Segment Open

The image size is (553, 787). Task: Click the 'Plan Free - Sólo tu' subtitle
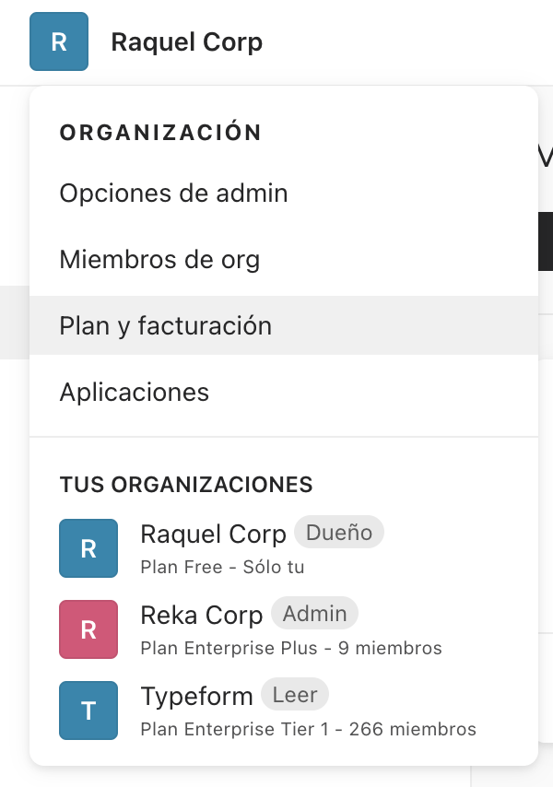pos(222,567)
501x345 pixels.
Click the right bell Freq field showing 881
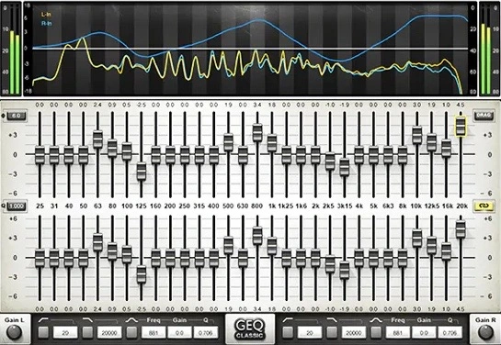[x=398, y=333]
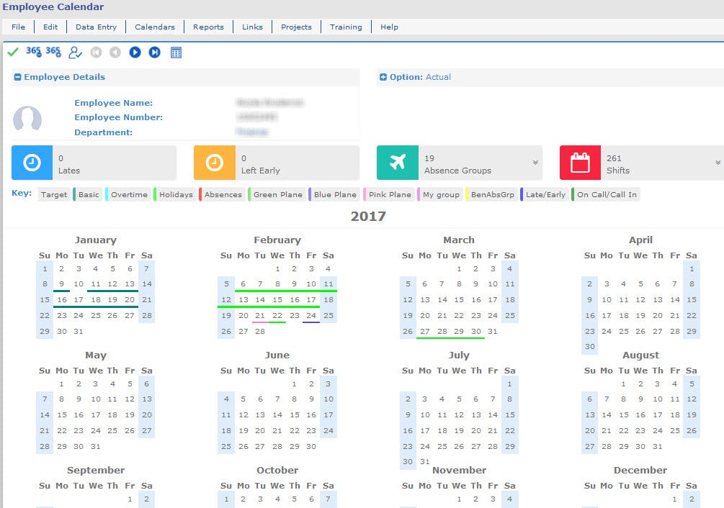Expand the Absence Groups details chevron
Screen dimensions: 724x508
pos(534,164)
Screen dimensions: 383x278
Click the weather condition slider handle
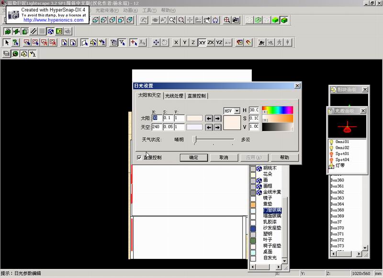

Segment Closed

= Exercise description =
Would you please output only the lines from the start of the material above up to and including the line with "Screen dimensions: 383x278", exactly as they appear and without pictures?

= Reply =
The image size is (553, 787). Task: Click the 'Plan Free - Sólo tu' subtitle
pos(222,567)
501x345 pixels.
Click the right bell Freq field showing 881
[x=398, y=333]
Expand the Absence Groups details chevron
Screen dimensions: 724x508
pos(534,164)
Screen dimensions: 383x278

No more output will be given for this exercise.